Work to do: Update the lines starting at the first one and ending at the line containing "Looking at the screenshot, I should [951, 20]." by changing "avatar" to "portrait" and leaving everything else unchanged.

----

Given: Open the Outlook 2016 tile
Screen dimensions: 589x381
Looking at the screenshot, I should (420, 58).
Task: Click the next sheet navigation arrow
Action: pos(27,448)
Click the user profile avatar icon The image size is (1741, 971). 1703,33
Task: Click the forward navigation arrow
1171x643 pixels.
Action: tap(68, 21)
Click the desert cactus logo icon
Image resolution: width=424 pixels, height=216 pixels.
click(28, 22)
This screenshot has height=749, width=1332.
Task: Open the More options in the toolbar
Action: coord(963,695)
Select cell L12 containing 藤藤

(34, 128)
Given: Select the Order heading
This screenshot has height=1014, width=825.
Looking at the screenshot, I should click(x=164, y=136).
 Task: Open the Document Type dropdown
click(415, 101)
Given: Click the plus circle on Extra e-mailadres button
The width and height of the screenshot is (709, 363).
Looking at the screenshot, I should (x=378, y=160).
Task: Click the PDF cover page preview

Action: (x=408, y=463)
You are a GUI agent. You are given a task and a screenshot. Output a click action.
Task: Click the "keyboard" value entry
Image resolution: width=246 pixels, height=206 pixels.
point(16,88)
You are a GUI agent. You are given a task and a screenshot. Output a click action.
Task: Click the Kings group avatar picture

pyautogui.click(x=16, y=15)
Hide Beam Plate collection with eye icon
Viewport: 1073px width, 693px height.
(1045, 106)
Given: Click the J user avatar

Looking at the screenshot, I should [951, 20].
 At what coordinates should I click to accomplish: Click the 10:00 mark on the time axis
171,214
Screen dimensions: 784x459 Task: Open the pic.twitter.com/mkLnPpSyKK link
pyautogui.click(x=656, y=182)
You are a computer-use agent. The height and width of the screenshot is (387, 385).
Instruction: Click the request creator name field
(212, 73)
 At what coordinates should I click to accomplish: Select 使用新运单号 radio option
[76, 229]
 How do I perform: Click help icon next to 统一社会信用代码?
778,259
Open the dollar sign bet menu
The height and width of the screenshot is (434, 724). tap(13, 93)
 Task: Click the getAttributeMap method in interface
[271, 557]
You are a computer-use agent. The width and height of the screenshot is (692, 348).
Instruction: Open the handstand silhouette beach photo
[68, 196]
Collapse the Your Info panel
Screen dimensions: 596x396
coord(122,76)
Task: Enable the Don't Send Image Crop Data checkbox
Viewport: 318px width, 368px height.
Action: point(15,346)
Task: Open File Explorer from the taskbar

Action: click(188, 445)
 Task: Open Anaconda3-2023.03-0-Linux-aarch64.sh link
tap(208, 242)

----

Reply:
Given: Open the Outlook 2016 tile
Screen dimensions: 589x381
Looking at the screenshot, I should (420, 58).
Task: Click the next sheet navigation arrow
Action: pos(27,448)
Click the user profile portrait icon The image size is (1741, 971). 1703,33
Task: Click the forward navigation arrow
1171x643 pixels.
Action: tap(68, 21)
Click the desert cactus logo icon
Image resolution: width=424 pixels, height=216 pixels.
click(28, 22)
This screenshot has height=749, width=1332.
Task: Open the More options in the toolbar
Action: coord(963,695)
Select cell L12 containing 藤藤

(34, 128)
Given: Select the Order heading
This screenshot has height=1014, width=825.
Looking at the screenshot, I should click(x=164, y=136).
 Task: Open the Document Type dropdown
click(415, 101)
Given: Click the plus circle on Extra e-mailadres button
The width and height of the screenshot is (709, 363).
Looking at the screenshot, I should (x=378, y=160).
Task: Click the PDF cover page preview

Action: (x=408, y=463)
You are a GUI agent. You are given a task and a screenshot. Output a click action.
Task: Click the "keyboard" value entry
Image resolution: width=246 pixels, height=206 pixels.
point(16,88)
You are a GUI agent. You are given a task and a screenshot. Output a click action.
Task: Click the Kings group portrait picture

pyautogui.click(x=16, y=15)
Hide Beam Plate collection with eye icon
Viewport: 1073px width, 693px height.
(1045, 106)
Given: Click the J user portrait

Looking at the screenshot, I should [951, 20].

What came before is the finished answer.